Day 15, Year 2: Seventh Day of Passage from New Zealand to Fiji
Date: Wednesday, May 9, 2007
Weather Today: Finally Clear Blue Skies, Winds N 12 Knots
Temperature: Air 78 degrees F; Water 78 degrees F
Latitude: 21 degrees 17 minutes S
Longitude: 176 degrees 22 minutes E
Miles to Go: 222.5
Location: Passage from New Zealand to Fiji
It is close to sundown and Mark is below on the radio. By the way, he has on shorts and no shirt. The temperature is rising. There has been a 5 PM net that has been run by Paddy on Zafarse but this evening Paddy has his engine running and has interference that is keeping him from hearing most boats. He could hear us and asked Mark to take the net. So Mark is taking the check-ins to make sure we know everyone’s location in case of problems. We are all getting close to Fiji, but different boats are starting to have problems. Ohana Kai with Bruce and Lisa and their two beautiful little boys, Tristin and Matthew, are struggling a bit tonight. They have tears in both their main and headsail and their engine is giving them problems. They are working hard this evening to repair the sails in case the engine goes, but they are two days out of Fiji. We are close to them and we will check in tomorrow morning to see how things are going. I’m not sure what we can do, but I know we will think of something. Kelly and Kelly of Moorea and Ranger are also nearby, so between us all I’m sure we will be creative and find solutions to their problems. Safina is further ahead, but they are losing ground. They are short on fuel and they have only their main sail as their genoa blew out a couple of days ago. This trip has been tough on a number of boats but most of us are now above the squash zone and out of danger. White Swan and Scott Free II are still behind us, but things are starting to calm for them as well. Now we are having to contend with headwinds. At least the seas are fairly calm and the headwinds are fairly light. Windbird is barreling through. This is when Windbird’s large fuel capacity and ability to simply plow forward through wind and waves come into play. She is a good boat.

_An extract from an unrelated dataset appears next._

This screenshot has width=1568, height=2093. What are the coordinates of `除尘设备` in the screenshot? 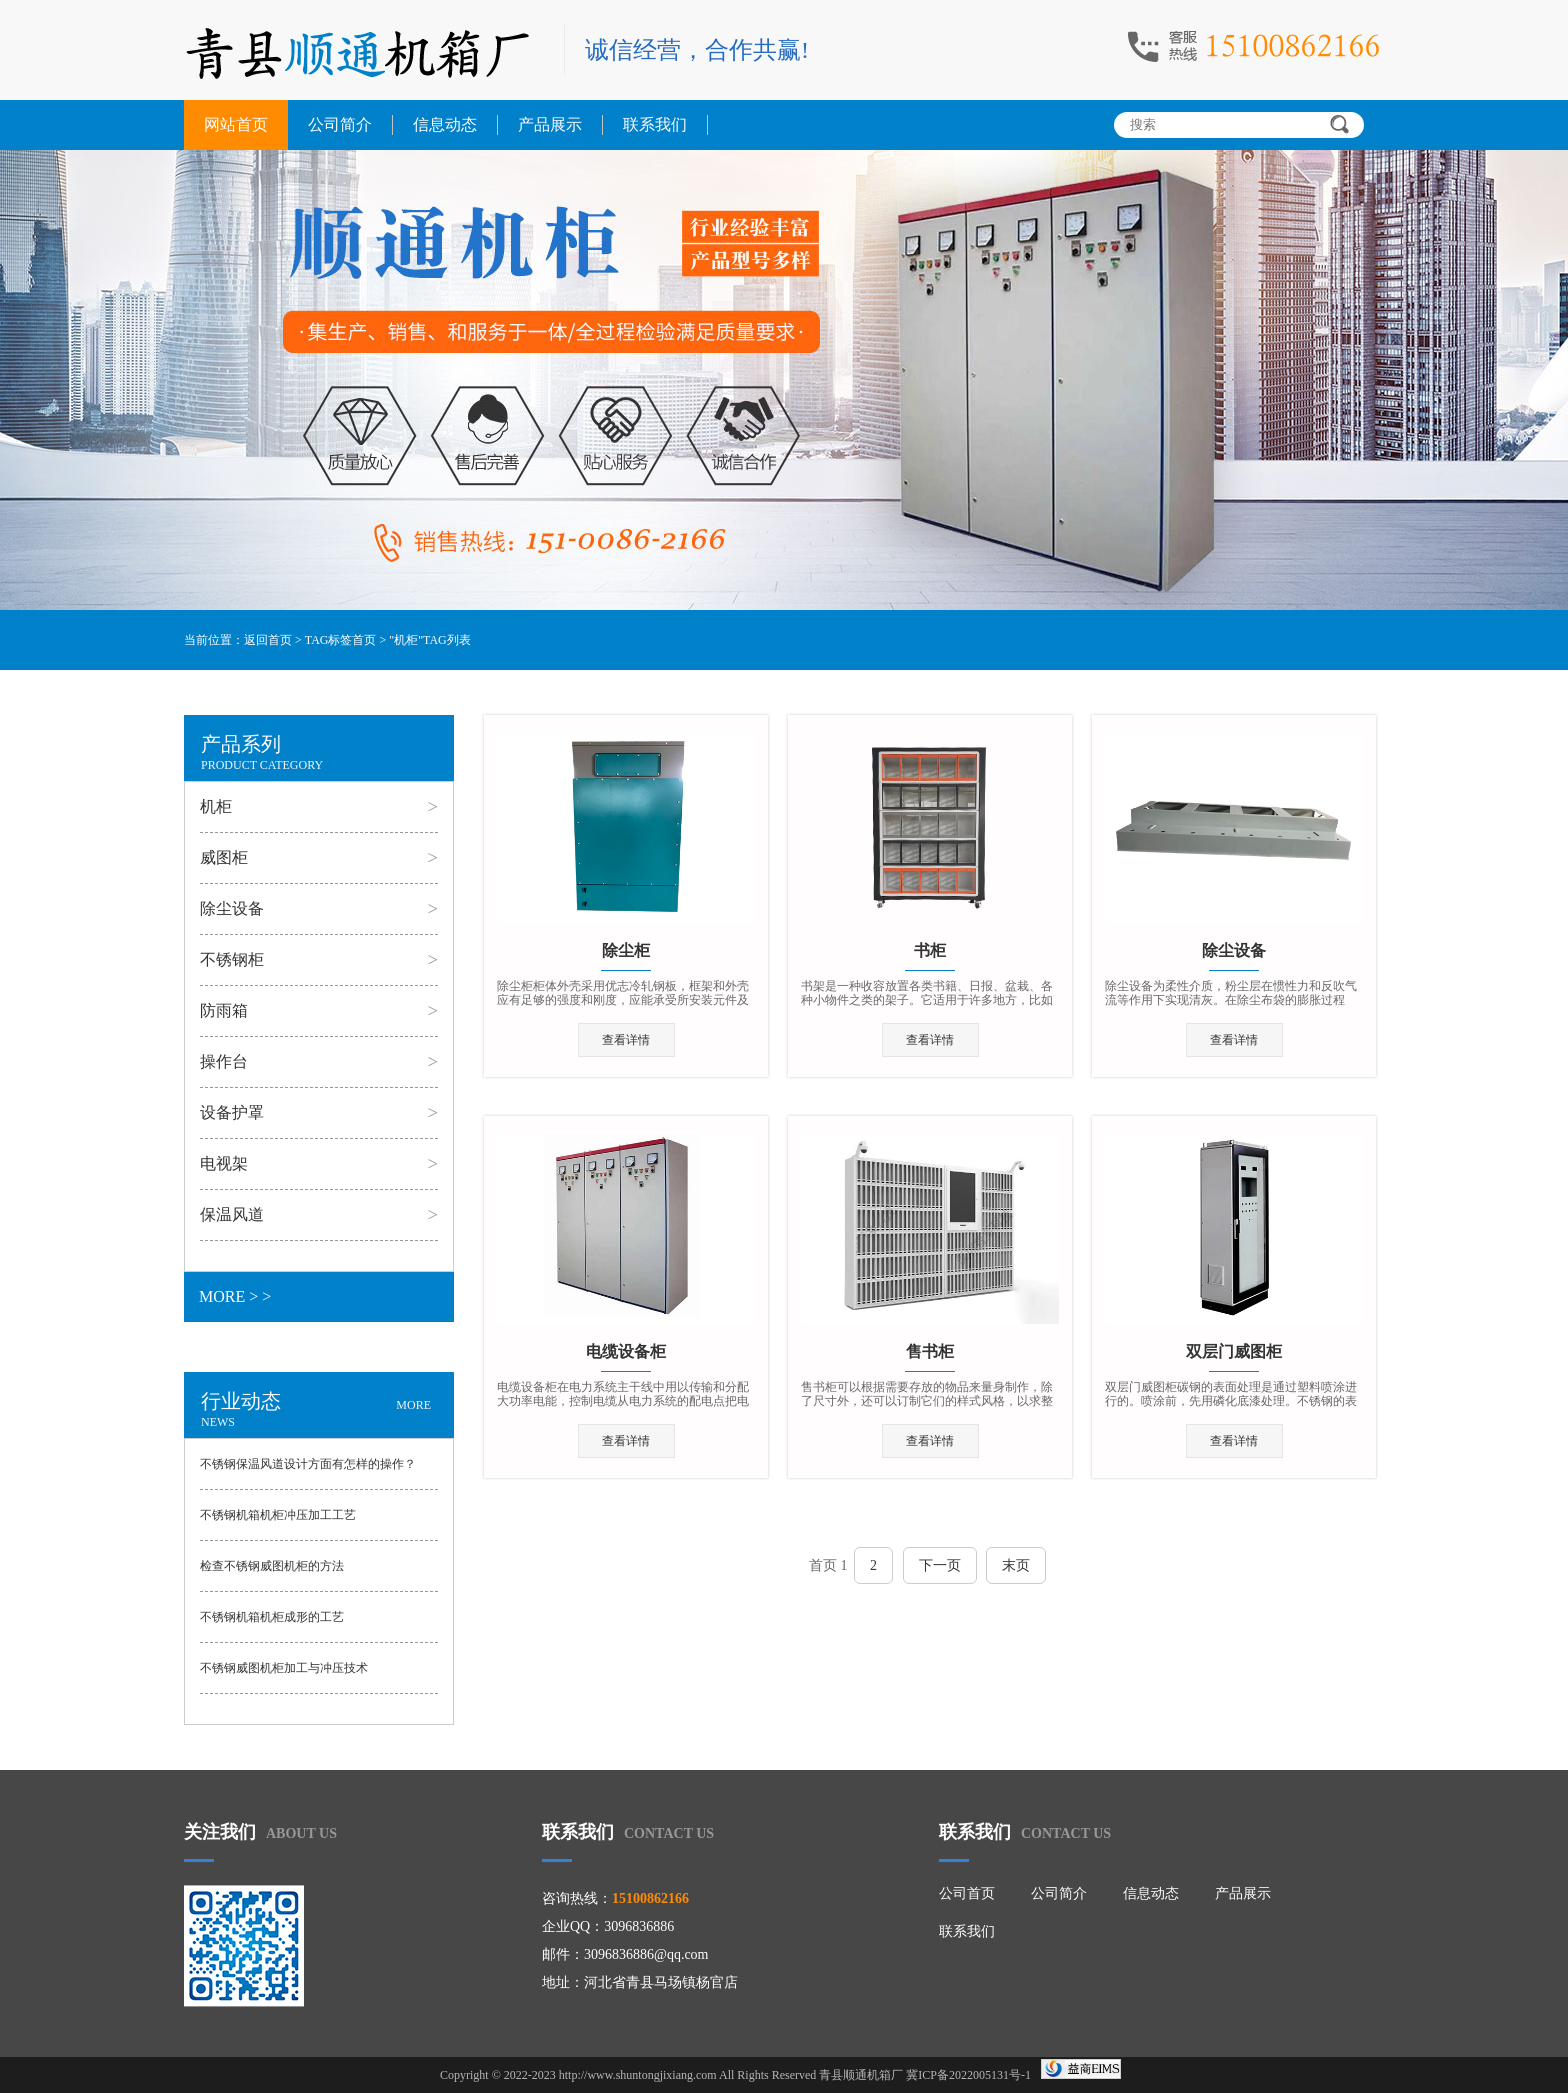 It's located at (232, 908).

This morning’s radio net was interesting. The group of boats headed to Tonga have had to slosh through the same squash zone that we have and they are still in it. We talked briefly with Randy on Procyon and he said they are doing fine but it has been a wet trip. With their brand new bullet-proof cockpit enclosure, I was surprised to hear that. But they are an aft cockpit boat. I will have to email to find out the details. We have not heard anything about Endangered Species or Wind Pony, but I’m assuming that Procyon is in contact with them and all is well. Fatty Goodlander on Wild Card is also on the way to Tonga and he reported this morning that he put out a sea anchor last night to steady things. Winds were only in the 25 to 35 knot range, so others on the net were a little surprized at the action. We will be interested to hear tomorrow morning how things went for him. Wild Card is a smaller boat than many out here. It is either a 36 or 38 foot Sparkman-Stephens aft cockpit design. In the seas that we have had, the aft cockpits have been much wetter than our center cockpit. I’m definitely a center cockpit sailor. I often think of Tom Linskey when I talk about liking to be dry when sailing. He and his wife Harriet circumnavigated a number of years ago, and when we were having dinner and talking about our upcoming voyage, I was concerned about getting wet in our little dinghy. I wanted a bigger one (which we did buy). All Tom said to me was, “Judy, didn’t anyone tell you that sailing is a water sport?” I now know it is, but I still prefer the high and dry center cockpit on Windbird. Sorry, Tom.